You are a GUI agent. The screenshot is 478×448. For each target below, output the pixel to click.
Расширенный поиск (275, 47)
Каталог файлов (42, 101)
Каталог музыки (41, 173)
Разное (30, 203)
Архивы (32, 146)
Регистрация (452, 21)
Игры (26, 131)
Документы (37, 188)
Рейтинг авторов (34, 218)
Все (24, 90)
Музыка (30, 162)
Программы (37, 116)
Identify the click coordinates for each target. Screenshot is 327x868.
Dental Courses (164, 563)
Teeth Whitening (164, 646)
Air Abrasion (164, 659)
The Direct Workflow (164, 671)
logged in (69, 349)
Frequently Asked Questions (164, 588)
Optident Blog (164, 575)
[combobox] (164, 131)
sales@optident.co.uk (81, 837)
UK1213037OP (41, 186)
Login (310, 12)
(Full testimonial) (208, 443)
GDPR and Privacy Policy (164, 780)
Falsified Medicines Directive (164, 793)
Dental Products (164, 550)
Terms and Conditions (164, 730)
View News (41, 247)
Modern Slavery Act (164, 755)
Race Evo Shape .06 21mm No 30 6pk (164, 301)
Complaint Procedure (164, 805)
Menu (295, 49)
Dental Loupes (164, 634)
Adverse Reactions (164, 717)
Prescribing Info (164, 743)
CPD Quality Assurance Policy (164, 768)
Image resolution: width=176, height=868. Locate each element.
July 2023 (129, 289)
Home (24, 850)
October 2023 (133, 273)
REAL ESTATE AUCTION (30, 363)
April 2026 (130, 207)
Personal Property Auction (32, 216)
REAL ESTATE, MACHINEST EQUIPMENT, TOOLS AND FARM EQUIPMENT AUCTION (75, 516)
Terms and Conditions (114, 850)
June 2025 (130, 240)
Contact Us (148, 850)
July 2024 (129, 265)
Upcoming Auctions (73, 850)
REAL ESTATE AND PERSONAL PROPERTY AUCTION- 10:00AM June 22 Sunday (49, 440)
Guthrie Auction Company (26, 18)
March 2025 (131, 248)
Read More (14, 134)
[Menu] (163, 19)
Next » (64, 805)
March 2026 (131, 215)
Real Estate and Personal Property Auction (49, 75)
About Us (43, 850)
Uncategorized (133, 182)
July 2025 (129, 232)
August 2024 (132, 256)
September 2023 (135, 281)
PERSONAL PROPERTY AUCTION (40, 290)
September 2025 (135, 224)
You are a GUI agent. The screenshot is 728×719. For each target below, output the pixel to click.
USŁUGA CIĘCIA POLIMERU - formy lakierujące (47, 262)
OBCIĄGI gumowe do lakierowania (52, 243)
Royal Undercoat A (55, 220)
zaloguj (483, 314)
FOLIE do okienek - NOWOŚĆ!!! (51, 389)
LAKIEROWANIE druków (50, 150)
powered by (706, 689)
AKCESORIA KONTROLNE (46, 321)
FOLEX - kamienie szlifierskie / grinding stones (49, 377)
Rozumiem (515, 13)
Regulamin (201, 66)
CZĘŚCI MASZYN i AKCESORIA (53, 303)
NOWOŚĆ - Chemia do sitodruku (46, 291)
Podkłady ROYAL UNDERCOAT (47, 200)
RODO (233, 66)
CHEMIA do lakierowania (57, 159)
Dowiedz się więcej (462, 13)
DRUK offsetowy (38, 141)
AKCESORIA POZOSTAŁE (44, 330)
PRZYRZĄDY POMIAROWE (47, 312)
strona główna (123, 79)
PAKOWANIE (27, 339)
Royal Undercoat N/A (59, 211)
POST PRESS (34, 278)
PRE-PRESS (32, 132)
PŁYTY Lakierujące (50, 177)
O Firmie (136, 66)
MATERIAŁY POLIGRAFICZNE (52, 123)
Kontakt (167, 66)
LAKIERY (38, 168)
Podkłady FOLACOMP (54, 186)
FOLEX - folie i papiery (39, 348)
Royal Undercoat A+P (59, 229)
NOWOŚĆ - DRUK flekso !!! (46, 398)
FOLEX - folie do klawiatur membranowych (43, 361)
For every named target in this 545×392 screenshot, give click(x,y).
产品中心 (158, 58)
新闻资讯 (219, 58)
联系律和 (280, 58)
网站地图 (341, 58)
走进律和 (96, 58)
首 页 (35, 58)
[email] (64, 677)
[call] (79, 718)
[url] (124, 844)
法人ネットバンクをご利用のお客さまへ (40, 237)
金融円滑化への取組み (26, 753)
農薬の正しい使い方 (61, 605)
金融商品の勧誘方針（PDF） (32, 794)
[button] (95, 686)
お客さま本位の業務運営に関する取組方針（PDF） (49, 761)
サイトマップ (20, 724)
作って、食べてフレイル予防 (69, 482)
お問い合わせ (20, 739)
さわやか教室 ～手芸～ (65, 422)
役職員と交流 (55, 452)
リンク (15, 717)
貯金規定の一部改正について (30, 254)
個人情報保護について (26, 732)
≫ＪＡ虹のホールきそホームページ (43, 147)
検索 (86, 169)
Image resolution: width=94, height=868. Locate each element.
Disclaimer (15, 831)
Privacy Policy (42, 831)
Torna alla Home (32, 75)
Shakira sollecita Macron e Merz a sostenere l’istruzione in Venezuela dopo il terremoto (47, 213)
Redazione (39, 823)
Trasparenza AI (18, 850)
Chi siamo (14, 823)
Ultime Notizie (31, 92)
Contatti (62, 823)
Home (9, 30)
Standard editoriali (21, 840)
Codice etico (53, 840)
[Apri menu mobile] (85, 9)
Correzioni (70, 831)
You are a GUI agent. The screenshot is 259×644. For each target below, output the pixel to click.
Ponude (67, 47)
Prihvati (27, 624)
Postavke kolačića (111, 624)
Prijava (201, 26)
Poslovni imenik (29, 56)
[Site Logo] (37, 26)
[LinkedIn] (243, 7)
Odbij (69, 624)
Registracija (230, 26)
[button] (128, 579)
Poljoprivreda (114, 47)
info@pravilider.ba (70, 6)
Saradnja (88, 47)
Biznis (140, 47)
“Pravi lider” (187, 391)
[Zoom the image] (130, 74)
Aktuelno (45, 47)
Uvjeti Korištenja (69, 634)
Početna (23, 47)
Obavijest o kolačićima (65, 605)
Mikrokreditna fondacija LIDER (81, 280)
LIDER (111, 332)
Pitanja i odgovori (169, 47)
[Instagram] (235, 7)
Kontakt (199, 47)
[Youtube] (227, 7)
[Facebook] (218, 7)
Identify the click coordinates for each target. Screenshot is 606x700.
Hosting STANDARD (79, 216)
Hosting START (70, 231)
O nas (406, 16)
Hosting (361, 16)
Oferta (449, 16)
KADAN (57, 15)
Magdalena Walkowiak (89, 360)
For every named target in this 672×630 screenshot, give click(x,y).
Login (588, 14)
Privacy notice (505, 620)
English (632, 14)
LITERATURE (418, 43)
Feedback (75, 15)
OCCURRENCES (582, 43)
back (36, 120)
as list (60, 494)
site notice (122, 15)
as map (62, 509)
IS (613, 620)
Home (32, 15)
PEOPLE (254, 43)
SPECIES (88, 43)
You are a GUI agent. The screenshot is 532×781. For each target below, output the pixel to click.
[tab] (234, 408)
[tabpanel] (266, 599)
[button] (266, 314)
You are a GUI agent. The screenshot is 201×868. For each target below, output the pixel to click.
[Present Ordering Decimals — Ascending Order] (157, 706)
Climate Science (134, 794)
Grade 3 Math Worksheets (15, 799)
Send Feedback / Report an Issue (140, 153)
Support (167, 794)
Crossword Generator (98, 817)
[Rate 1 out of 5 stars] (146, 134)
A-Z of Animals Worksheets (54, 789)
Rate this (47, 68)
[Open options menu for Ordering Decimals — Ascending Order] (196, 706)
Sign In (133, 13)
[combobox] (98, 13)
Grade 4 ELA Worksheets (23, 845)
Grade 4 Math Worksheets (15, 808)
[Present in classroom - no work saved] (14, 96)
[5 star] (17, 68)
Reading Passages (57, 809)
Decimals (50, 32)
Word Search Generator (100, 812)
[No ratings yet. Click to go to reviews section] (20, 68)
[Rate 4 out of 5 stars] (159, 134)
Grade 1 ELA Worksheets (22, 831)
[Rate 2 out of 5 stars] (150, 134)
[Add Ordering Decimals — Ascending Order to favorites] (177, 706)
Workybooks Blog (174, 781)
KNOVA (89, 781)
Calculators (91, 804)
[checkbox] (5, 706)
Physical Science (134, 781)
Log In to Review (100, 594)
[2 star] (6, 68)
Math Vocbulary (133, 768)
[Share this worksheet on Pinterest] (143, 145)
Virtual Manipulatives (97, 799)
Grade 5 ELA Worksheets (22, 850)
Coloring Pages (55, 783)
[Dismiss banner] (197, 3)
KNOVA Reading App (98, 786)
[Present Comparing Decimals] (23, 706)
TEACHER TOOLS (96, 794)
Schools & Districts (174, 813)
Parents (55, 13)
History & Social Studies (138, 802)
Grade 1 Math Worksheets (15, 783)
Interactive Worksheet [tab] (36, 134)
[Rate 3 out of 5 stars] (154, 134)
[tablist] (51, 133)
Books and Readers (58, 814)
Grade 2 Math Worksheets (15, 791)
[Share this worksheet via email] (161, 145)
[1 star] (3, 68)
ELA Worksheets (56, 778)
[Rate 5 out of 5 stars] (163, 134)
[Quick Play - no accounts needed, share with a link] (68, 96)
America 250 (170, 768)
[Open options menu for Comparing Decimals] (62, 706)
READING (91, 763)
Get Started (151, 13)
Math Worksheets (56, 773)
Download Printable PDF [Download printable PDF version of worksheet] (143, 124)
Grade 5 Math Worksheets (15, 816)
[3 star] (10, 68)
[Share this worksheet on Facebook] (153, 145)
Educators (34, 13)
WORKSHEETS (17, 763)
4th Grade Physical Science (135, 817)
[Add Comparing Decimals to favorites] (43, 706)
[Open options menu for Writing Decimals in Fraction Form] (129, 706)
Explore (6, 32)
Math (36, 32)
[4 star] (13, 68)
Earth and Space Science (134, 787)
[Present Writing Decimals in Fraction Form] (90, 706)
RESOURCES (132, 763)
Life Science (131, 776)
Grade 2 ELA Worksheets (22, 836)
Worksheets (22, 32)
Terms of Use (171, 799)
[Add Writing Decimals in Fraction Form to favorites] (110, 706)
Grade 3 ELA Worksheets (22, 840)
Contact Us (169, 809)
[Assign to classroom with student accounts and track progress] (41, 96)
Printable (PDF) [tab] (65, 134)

### What you have to do
Reproduce the listing from the line with "June 2025 (130, 240)" to the line with "July 2025 (129, 232)", substituting "Get in Touch" for "Contact Us" and keeping everything else the same.

### Task output
June 2025 (130, 240)
Get in Touch (148, 850)
July 2024 (129, 265)
Upcoming Auctions (73, 850)
REAL ESTATE AND PERSONAL PROPERTY AUCTION- 10:00AM June 22 Sunday (49, 440)
Guthrie Auction Company (26, 18)
March 2025 (131, 248)
Read More (14, 134)
[Menu] (163, 19)
Next » (64, 805)
March 2026 (131, 215)
Real Estate and Personal Property Auction (49, 75)
About Us (43, 850)
Uncategorized (133, 182)
July 2025 (129, 232)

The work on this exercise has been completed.